There’s an old joke about art historians and how we fall asleep when the lights go on! **
Left to right: Mike Martino, Tom Queoff, Mike Sponholtz |
If you follow this “logic,” Team USA Snow Sculptors – Mike Martino, Tom Queoff, and Mike Sponholtz – come to life when the temperature hovers around zero.
And that’s exactly what this week’s weather promises as the Woodson Art Museum welcomes Mike, Tom, and Mike back to Wausau for the twenty-second time.
With the mercury expected to remain in the single digits and below zero through the end of the week, the snow sculptors will enjoy ideal (for them!) conditions in which to carve and sculpt one of their most ambitious creations here to date.

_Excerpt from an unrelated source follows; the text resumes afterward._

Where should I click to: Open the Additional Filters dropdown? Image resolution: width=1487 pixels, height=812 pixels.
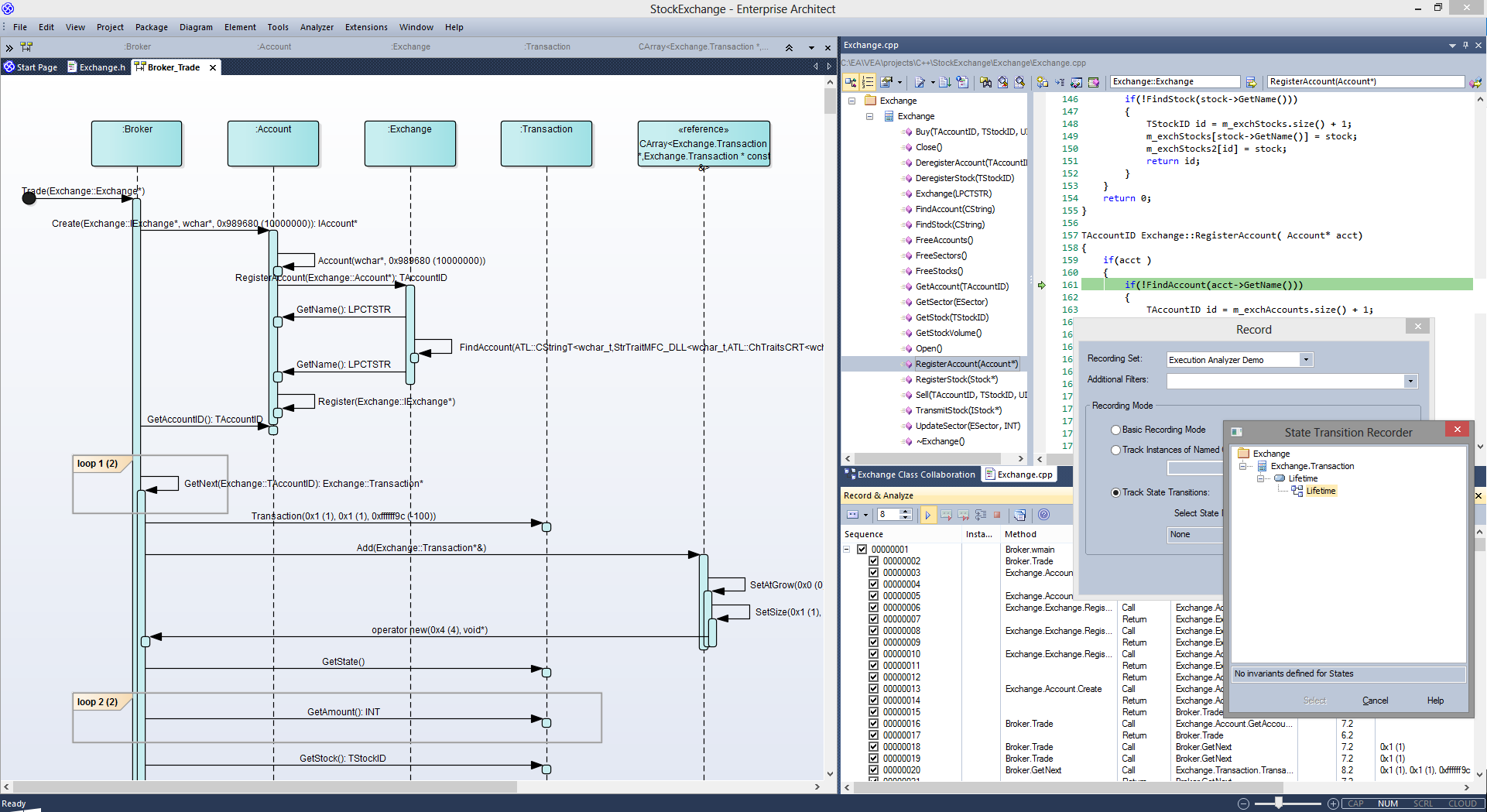pyautogui.click(x=1410, y=381)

Dubbed “Slay It with Snow,” this year’s project features a giant slide – yes, it will be interactive when completed for as long as the weather cooperates – carved in relief to resemble a fire-breathing dragon.
2010 Snow Sculpture Celebrated “Las Artes de Mexico” |
You can watch Team USA at work in the Museum’s sculpture garden from Wednesday afternoon through Saturday morning, February 9 through 12, and be among the first to take a ride down the slide at noon on Saturday when we’ll christen the dragon slide with hot chocolate.
Mike, Tom, and Mike love to play in the snow as their Wausau-area fans well know from past years. Enjoy these images of past Team USA creations at the Woodson Art Museum and get ready to greet the dragon.
P.S. The sculptors have planned a clever tip-of-the-hat to Good Design: Stories from Herman Miller, currently on view in the Museum’s galleries. You’ll have to be a super-sleuth to find the hidden detail.
2006 Snow Sculpture Celebrated Paul O. Zelinsky’s “Awful Ogre’s Awful Day” |
** Traditionally, art history classes were conducted in dark classrooms with slides projected onto screens. Hence the joke, i.e., art history students would come to life when the lights went off!